Friday, June 10, 2005

Anjo da guarda minha companhia

A partir daquele momento lembro-me de ver, por momentos, uns peitos ridículos amarfanhados a ferro e cetim em direcção a um tecto rústico, como eu. Era menina a menina do bar. Lembro-me dos copos que ela me foi passando pelas mãos. Eram, duvido, de vidro, transparentes para deixarem exibir o que lá dentro se misturava. Passei, sem dar por isso, a gostar da expressividade da vodka e da simplicidade do limão. Passei a adorar as misturas por descobrir que representam perfeitamente as realidades sistémicas. A expressividade da vodka e a simplicidade do limão misturadas valem muito mais que a singularidade das suas partes. É como uma antena que, desprovida de um corpo receptor (rádio ou televisão), continua a captar ondas hertzianas mas perde o significado do todo, como uma rádio que sem um público perde a razão para a sua emissão. Imagine-se um corpo todo separado nas suas componentes. De nada serve um coração bombear se não tiver veias para conduzirem a sua energia. De que servem as veia condutoras se não existirem as células receptoras? De que valem as células se não representarem o invólucro de tudo o que nos segura as palavras, os pensamentos, as atitudes, termos basilares da socialização? Por isso é que a força do todo é muito maior que a força de cada uma das partes somada separadamente - Que é que isto importa? (Mais uma vez) Nada!. Importa sim pois lembro-me de absorver a dita mistura, uma, duas, três, quatro, daí em diante pouco mais me lembro. Senti o meu pensamento no meu estômago e o meu estômago nas minhas entranhas... Depois desalinhei tudo numa imagem difusa para que o estômago não manifestasse a incompreensão que aquele momento lhe incutia. Vi faróis passarem por mim em movimento, vi luzes estáticas a iluminarem-me o caminho, vi o verde dos semáforos a desconcertar as outras duas cores primárias – não consigo entender porque não substituem o verde composto do semáforo pelo azul primário, como não consigo entender porque teimo em ser do Sporting. Vi o alcatrão entrar-me narinas dentro como ar forçado. Sempre contra mim, mim adentro, adentro de mim. Depois, tudo era vermelho, depois, tudo era vermelho irreflectido, reflectido intermitentemente de azul.
Mas houve alguém que me levantou, que apanhou os pedaços de mim e inteiro me levou a casa, segurando-me com as duas mãos, tentando manter a força sistémica do todo. Foi uma presença ali umbilical, minha. Uma presença que a ordem das coisas não permite ser de mais alguém.

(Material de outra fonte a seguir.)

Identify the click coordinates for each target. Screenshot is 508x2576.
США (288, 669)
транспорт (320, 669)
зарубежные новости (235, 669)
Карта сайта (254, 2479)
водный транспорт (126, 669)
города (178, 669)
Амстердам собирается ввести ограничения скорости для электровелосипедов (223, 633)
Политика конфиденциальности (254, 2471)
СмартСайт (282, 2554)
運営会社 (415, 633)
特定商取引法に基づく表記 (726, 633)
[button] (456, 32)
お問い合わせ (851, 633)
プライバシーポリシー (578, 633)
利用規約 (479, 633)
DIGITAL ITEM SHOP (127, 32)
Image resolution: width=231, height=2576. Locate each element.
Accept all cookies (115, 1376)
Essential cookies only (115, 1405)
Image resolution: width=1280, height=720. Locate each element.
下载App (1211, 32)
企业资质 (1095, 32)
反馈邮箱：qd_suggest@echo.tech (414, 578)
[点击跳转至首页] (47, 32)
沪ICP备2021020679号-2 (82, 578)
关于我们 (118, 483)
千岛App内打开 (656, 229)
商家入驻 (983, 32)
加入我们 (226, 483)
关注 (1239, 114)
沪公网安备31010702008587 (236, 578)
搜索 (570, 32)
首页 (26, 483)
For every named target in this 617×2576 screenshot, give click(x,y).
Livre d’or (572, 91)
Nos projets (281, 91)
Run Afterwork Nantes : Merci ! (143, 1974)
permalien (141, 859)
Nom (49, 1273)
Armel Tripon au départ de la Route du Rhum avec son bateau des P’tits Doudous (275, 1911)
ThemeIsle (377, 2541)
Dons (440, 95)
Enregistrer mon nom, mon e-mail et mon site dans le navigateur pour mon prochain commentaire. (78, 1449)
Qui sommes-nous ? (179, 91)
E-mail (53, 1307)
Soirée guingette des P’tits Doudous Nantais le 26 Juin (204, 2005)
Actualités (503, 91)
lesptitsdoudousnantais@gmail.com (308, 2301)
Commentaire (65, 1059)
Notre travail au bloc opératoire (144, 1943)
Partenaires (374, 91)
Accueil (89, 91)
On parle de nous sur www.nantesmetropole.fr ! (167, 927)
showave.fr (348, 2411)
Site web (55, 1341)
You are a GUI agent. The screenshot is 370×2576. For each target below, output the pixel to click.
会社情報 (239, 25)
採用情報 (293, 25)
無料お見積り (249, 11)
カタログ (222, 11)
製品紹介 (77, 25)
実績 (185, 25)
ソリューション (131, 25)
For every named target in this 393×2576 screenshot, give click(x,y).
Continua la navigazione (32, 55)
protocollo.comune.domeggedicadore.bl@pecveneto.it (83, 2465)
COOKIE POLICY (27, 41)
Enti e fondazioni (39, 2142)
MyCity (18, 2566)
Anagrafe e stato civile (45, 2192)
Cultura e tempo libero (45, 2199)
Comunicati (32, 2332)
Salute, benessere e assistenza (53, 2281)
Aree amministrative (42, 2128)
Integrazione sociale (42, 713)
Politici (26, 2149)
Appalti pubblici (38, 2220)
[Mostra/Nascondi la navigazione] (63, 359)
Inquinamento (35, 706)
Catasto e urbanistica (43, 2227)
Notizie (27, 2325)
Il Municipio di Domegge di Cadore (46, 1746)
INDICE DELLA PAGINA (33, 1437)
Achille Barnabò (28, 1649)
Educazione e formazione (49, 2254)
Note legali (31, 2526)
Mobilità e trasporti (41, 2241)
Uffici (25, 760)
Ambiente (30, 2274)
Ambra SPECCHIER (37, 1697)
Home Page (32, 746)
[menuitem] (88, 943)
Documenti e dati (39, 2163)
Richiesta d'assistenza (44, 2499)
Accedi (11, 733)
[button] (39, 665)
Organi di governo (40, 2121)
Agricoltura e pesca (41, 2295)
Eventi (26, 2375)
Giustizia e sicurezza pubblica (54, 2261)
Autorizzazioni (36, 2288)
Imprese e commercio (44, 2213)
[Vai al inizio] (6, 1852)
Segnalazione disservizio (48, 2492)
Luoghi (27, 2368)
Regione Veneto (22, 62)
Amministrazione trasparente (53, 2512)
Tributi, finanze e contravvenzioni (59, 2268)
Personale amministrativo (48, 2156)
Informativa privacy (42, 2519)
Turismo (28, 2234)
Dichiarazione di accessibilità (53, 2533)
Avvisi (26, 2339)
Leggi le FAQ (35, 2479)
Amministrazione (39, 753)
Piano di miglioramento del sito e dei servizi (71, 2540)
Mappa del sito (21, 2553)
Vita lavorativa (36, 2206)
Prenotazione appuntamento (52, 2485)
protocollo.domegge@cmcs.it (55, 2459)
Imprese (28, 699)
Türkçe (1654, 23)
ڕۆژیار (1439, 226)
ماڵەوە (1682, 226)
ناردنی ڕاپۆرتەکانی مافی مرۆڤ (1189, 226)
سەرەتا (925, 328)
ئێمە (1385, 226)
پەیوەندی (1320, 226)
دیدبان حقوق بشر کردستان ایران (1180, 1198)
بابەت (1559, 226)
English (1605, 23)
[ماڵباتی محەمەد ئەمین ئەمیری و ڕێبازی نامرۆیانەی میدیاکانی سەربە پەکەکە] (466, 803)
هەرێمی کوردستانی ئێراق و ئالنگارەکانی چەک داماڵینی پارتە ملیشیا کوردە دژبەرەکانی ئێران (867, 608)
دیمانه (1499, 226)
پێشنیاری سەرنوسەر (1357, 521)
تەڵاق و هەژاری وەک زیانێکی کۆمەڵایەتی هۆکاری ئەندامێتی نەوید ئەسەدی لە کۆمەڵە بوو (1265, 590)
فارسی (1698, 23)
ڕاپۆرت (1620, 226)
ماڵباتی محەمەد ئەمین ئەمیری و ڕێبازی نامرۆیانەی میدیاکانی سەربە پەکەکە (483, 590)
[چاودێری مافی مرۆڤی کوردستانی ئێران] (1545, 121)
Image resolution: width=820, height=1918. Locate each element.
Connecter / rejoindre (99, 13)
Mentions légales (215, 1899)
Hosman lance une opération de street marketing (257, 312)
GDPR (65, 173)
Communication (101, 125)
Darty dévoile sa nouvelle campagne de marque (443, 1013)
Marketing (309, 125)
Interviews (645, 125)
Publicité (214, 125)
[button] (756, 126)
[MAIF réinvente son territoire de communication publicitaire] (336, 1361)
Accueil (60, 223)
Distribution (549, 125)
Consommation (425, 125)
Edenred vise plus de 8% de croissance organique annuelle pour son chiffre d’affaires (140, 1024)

Uma presença que trago a cada momento com a mesma necessidade do ar que respiro: O meu anjo da guarda.

2 Bocas:

Anonymous Anonymous Disse...

I sit and wait
Does an angel contemplate my fate
And do they know
The places where we go
When we're grey and old
'cause I've been told
That salvation lets their wings unfold
So when I'm lying in my bed
Thoughts running through my head
And I feel that love is dead
I'm loving angels instead

And through it all she offers me protection
A lot of love and affection
Whether I'm right or wrong
And down the waterfall
Wherever it may take me
I know that life won't break me
When I come to call she won't forsake me
I'm loving angels instead

When I'm feeling weak
And my pain walks down a one way street
I look above
And I know I'll always be blessed with love
And as the feeling grows
She breathes flesh to my bones
And when love is dead
I'm loving angels instead

Angels - Robbie Williams

2:24 PM  
Anonymous Anonymous Disse...

Eu ainda bem que tenho o meu anjinho comigo, senão precisava de duas vidas para aguntar com os meus sofrimentos.